Specifically, the team helped bridge together the simulations that were computed on Comet, Jetstream, and Bridges via the Open Science Grid (OSG), a multi-disciplinary research partnership and XSEDE resource funded by the NSF and the U.S. Department of Energy, to create the final models for the study.
According to Joyce, more than 273,000 core-hours were consumed on the three XSEDE-allocated supercomputers and almost 7.3 million via the OSG over a period of six months.
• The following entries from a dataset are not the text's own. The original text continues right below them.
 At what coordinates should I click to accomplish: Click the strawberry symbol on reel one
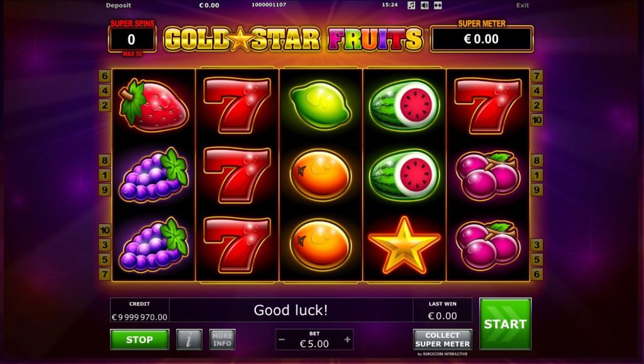coord(153,105)
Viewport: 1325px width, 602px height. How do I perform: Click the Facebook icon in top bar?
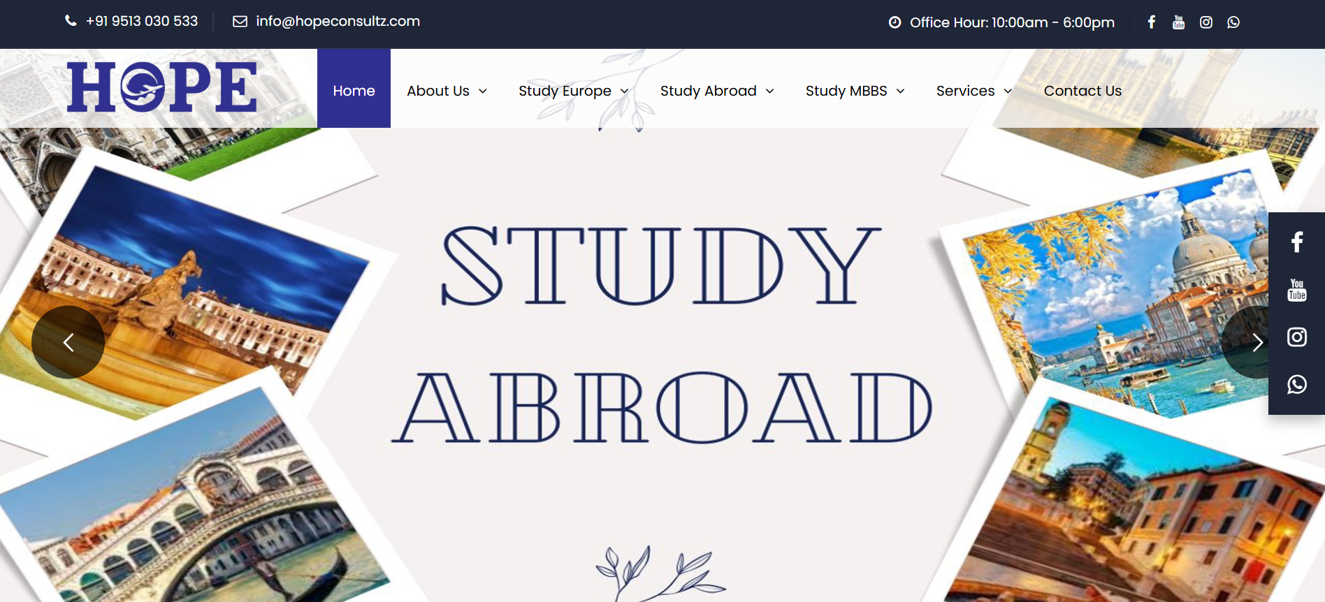[1152, 22]
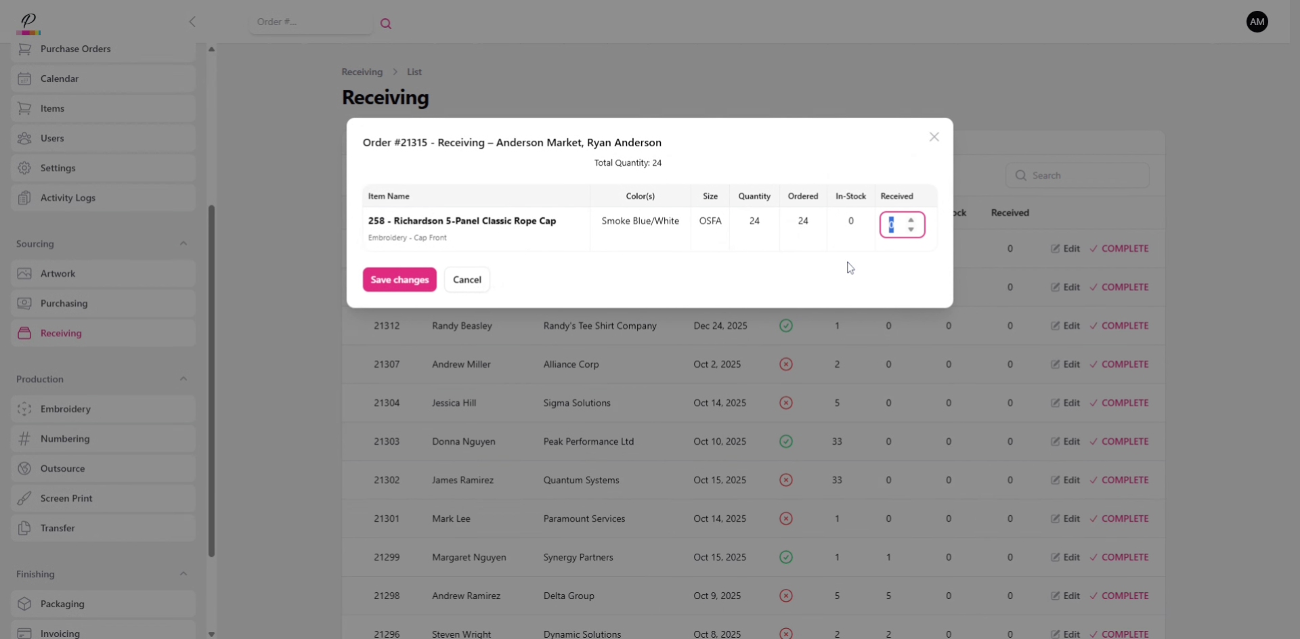
Task: Open the Artwork image icon
Action: 24,273
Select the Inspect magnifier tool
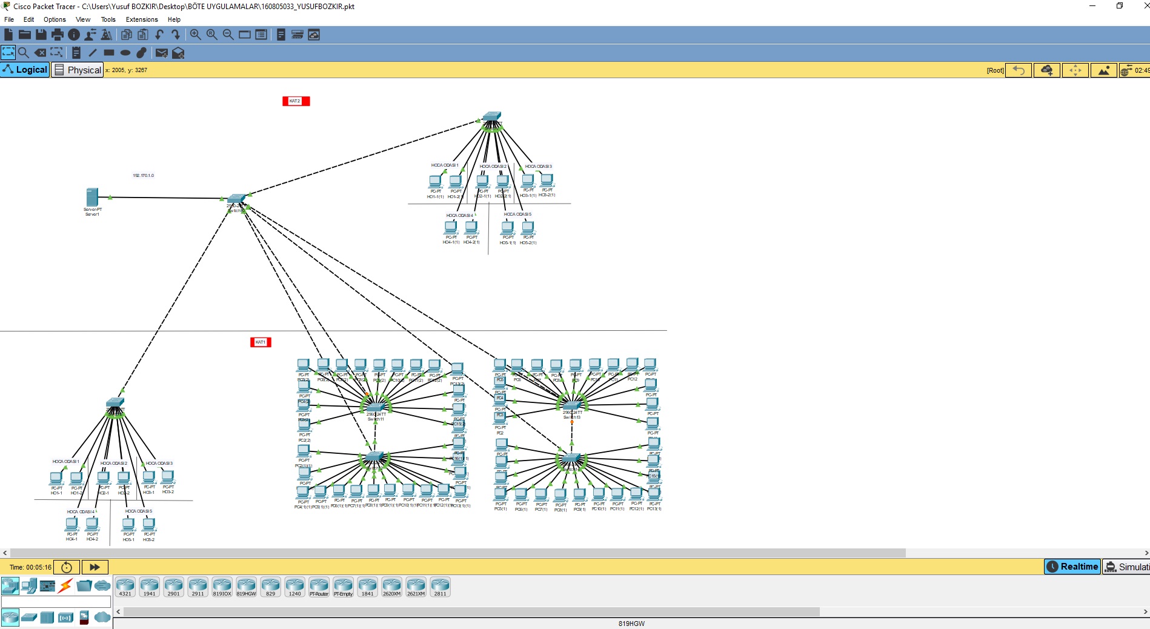The width and height of the screenshot is (1150, 629). tap(24, 53)
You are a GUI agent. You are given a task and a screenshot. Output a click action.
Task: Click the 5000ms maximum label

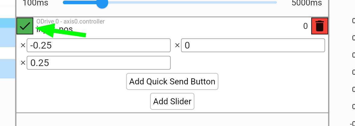coord(307,3)
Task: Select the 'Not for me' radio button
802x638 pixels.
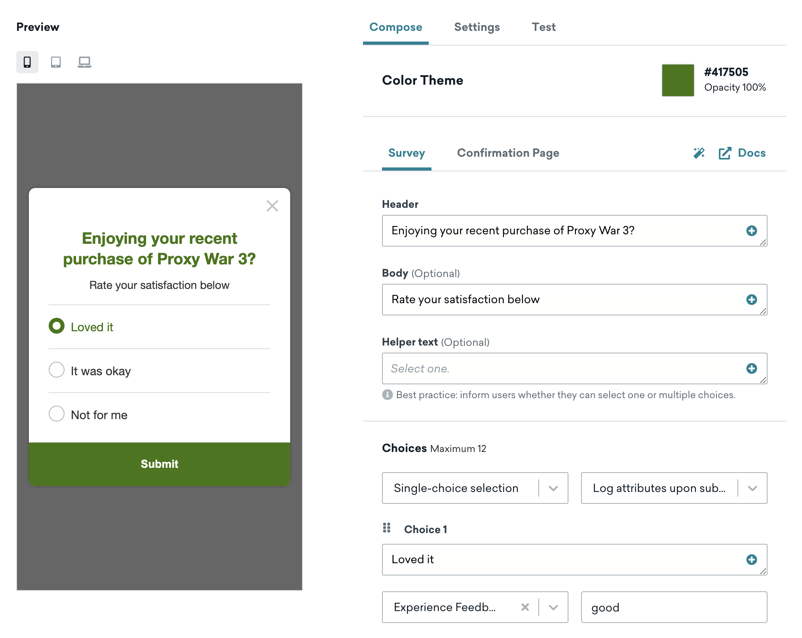Action: (56, 414)
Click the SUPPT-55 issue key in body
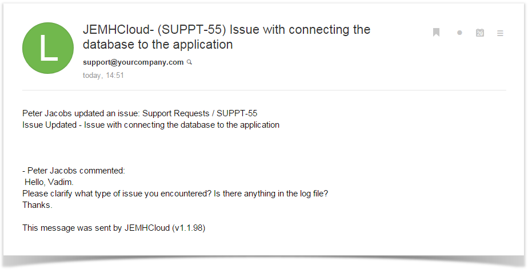 coord(237,113)
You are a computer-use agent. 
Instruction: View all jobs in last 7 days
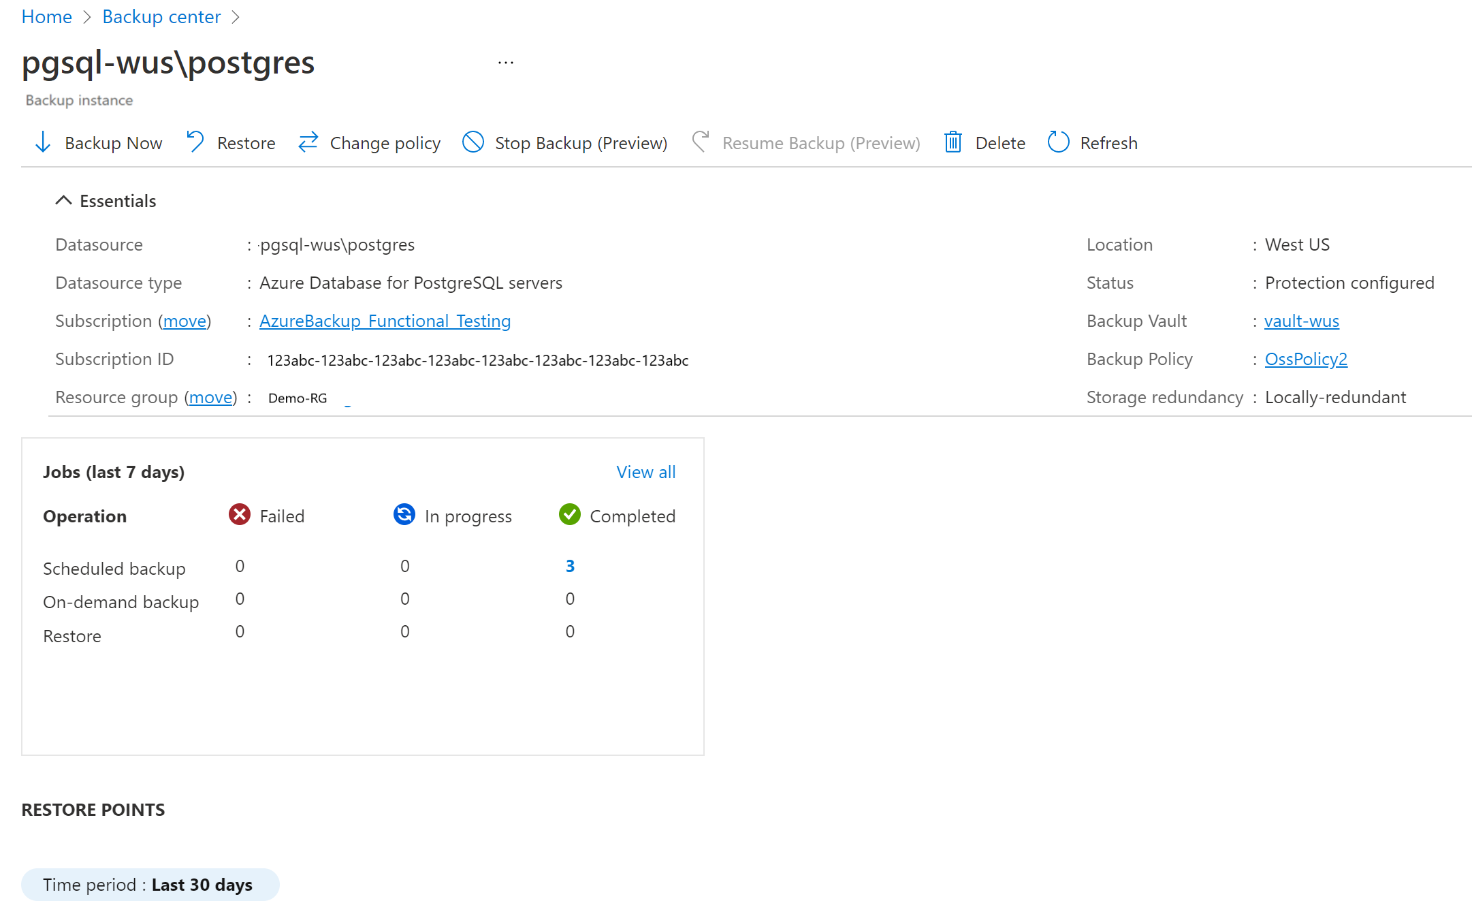point(645,472)
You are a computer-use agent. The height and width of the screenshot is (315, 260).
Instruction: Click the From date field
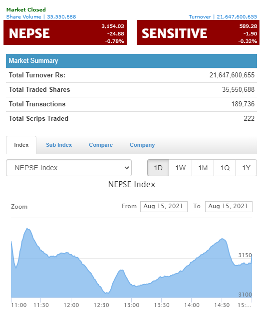(164, 207)
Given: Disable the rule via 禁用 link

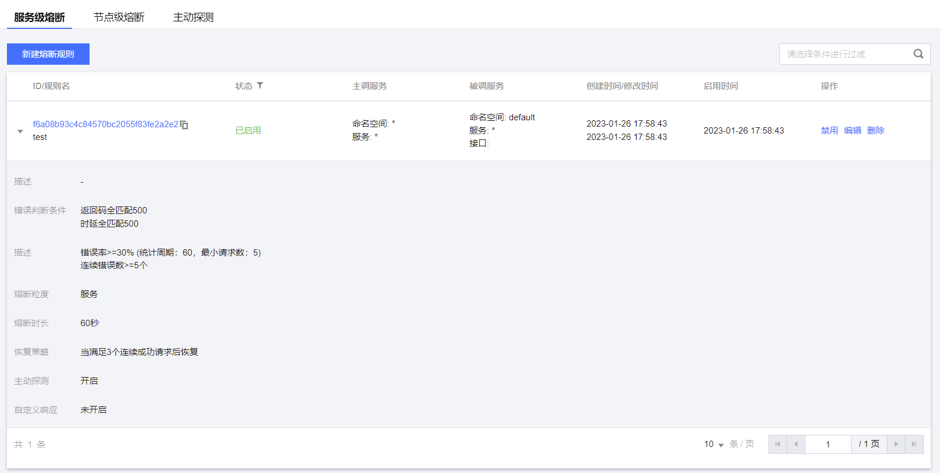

In all, the two-year project consumed some 15 million core-hours including resources at the University of Arizona and the University of Wisconsin.
"We used an approach called Approximate Bayesian Computation (ABC) to determine the most likely scenario of Ashkenazi history," said Gladstein. "In ABC one essentially does lots of simulations of various models, compares the data generated by the simulations to real data, and uses the simulations that produce data most similar to the real data to create posterior distributions that can be used to choose the best model and infer its parameter values."
Going forward, the researchers hope to include more details in the demographic models and apply the method to other populations. Gladstein is currently working on using deep learning, trained on simulated data, to answer similar population genomics questions.
Researchers were also provided computing time and expertise from the University of Arizona's Research Data Center, the University of Wisconsin's Center for High Throughput Computing, and CyVerse, an NSF-funded project to design, deploy, and expand a national cyberinfrastructure for life sciences research.
Access to computational resources granted under XSEDE award BIO170028. XSEDE is supported by the National Science Foundation under award 1548562. The Open Science Grid is supported by NSF award 1148698 and the U.S. Department of Energy's Office of Science.